Basilic et aoûtats : mythe ou réalité dans le jardin ?
Vous rentrez du potager, les chevilles qui brûlent, et quelques heures après apparaissent ces petites plaques rouges bien connues : les fameuses piqûres d'aoûtats. Une conviction s'est largement répandue chez les jardiniers : planter du basilic suffirait à tenir ces minuscules acariens à distance, comme par enchantement. L'idée séduit, elle est simple à appliquer, et on la retrouve partout sur les réseaux sociaux.
Il faut dire que le basilic jouit déjà d'une belle réputation estivale. On le cultive sur la terrasse, on l'incorpore dans les pestos, les salades et même certaines boissons. On l'entend régulièrement cité comme plante répulsive contre les moustiques. Alors, lui prêter un pouvoir anti-aoûtats semblait presque logique. Sauf que la réalité est nettement moins poétique.
Aucune preuve scientifique ne soutient cette idée
Les aoûtats sont en réalité les larves d'un petit acarien rouge qui se dissimule dans les herbes hautes, la litière de feuilles et les recoins humides du jardin. Ils guettent le passage d'un hôte, grimpent sur la peau et provoquent ces démangeaisons tenaces si reconnaissables. Or, la recherche scientifique est claire sur le sujet : il n'existe aucune preuve que le basilic repousse efficacement les aoûtats.
Les études disponibles ont travaillé sur des huiles essentielles hautement concentrées, appliquées directement sur des acariens proches des aoûtats. Pour le basilic spécifiquement, une expérimentation a révélé une efficacité très marginale, et uniquement sous forme d'extrait purifié. Dans les conditions réelles du jardin, les molécules actives comme le linalol et l'eugénol se diffusent en quantités infimes dans l'air, tandis que les aoûtats demeurent tapis au ras du sol, sous les feuilles mortes et le paillis.
Ce que le basilic repousse vraiment au potager
Cela dit, pas question de bouder cette herbe aromatique incontournable de l'été. Le basilic conserve de réelles vertus au jardin, même sans pouvoir anti-aoûtats. De nombreux guides de jardinage le recommandent comme plante compagne, notamment pour perturber les moustiques, les mouches, les pucerons et les aleurodes à proximité des tomates et des massifs.
Pour ces insectes volants, le halo odorant qu'émet une bordure de basilic bien fournie peut suffire à les détourner de la terrasse. Mais la situation est fondamentalement différente avec les aoûtats, qui vivent enfouis dans la pelouse, le mulch ou les zones un peu laissées à l'abandon. Même une haie dense de plusieurs pieds de basilic ne constituerait pas une barrière sérieuse contre ces larves d'acariens.

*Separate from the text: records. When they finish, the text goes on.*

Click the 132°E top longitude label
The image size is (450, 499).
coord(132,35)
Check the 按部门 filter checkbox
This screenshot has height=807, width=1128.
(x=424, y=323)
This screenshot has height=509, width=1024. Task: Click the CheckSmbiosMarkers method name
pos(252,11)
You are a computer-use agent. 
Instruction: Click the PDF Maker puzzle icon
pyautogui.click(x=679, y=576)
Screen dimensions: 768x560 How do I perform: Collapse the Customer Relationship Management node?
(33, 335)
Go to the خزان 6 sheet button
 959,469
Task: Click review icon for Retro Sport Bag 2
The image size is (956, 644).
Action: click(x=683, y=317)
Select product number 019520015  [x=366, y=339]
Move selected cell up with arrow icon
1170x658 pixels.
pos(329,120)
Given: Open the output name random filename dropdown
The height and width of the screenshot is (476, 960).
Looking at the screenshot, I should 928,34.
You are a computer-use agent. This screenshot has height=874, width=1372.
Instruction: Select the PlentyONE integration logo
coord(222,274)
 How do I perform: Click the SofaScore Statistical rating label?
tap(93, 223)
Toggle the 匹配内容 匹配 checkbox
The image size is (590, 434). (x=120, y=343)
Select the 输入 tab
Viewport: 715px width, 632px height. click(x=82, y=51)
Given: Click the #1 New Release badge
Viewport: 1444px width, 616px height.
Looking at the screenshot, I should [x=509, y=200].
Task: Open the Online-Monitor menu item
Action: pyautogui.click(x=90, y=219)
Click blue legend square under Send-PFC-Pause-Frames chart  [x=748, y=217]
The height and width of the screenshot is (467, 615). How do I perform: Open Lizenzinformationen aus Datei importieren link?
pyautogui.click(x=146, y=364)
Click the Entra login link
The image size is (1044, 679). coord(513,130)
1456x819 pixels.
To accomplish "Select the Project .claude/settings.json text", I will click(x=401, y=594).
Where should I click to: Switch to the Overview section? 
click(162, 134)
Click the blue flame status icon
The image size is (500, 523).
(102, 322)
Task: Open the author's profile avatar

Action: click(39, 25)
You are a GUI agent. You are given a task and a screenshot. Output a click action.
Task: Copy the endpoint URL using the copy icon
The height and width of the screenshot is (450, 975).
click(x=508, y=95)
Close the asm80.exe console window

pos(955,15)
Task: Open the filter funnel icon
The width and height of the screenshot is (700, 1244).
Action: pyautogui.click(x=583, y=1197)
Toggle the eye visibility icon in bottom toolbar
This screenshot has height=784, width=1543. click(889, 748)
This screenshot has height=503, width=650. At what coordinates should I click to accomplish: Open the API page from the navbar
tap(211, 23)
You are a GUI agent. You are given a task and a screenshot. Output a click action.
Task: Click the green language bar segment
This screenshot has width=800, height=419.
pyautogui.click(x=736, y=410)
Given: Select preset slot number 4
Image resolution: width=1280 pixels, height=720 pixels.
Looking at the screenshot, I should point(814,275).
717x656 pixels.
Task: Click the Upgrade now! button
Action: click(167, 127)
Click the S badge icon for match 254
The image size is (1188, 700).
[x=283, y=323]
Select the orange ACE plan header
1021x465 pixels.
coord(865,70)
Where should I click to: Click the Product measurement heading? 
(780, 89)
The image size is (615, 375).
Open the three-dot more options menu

Les vrais gestes pour éloigner les aoûtats du jardin
Réduire la présence des aoûtats repose avant tout sur la gestion de l'environnement. Ces acariens affectionnent particulièrement les herbes hautes, les zones fraîches et ombragées, ainsi que les coins où s'accumulent végétation dense et feuilles en décomposition. Les spécialistes de la lutte naturelle insistent sur l'importance d'agir sur l'habitat plutôt que de miser sur une plante miracle. Concrètement, les actions les plus efficaces restent accessibles à tous :
- tondre la pelouse régulièrement pour maintenir l'herbe à une hauteur raisonnable ;
- ramasser soigneusement les feuilles mortes, les tas de bois et les débris végétaux qui servent de refuge ;
- aérer les zones particulièrement ombragées et, si nécessaire, saupoudrer de la terre de diatomée dans les secteurs les plus exposés.
La protection des personnes reste également essentielle. Porter des vêtements couvrants lors des travaux dans les herbes hautes, se doucher rapidement après le jardinage et laver immédiatement les tenues portées réduit déjà considérablement le risque de piqûres. Des répulsifs cutanés à base de DEET ou d'huiles essentielles concentrées — comme l'huile d'arbre à thé ou de clou de girofle, dont l'efficacité a été validée en laboratoire — offrent une protection bien plus fiable. Le basilic, lui, restera parfait pour parfumer le potager et les assiettes.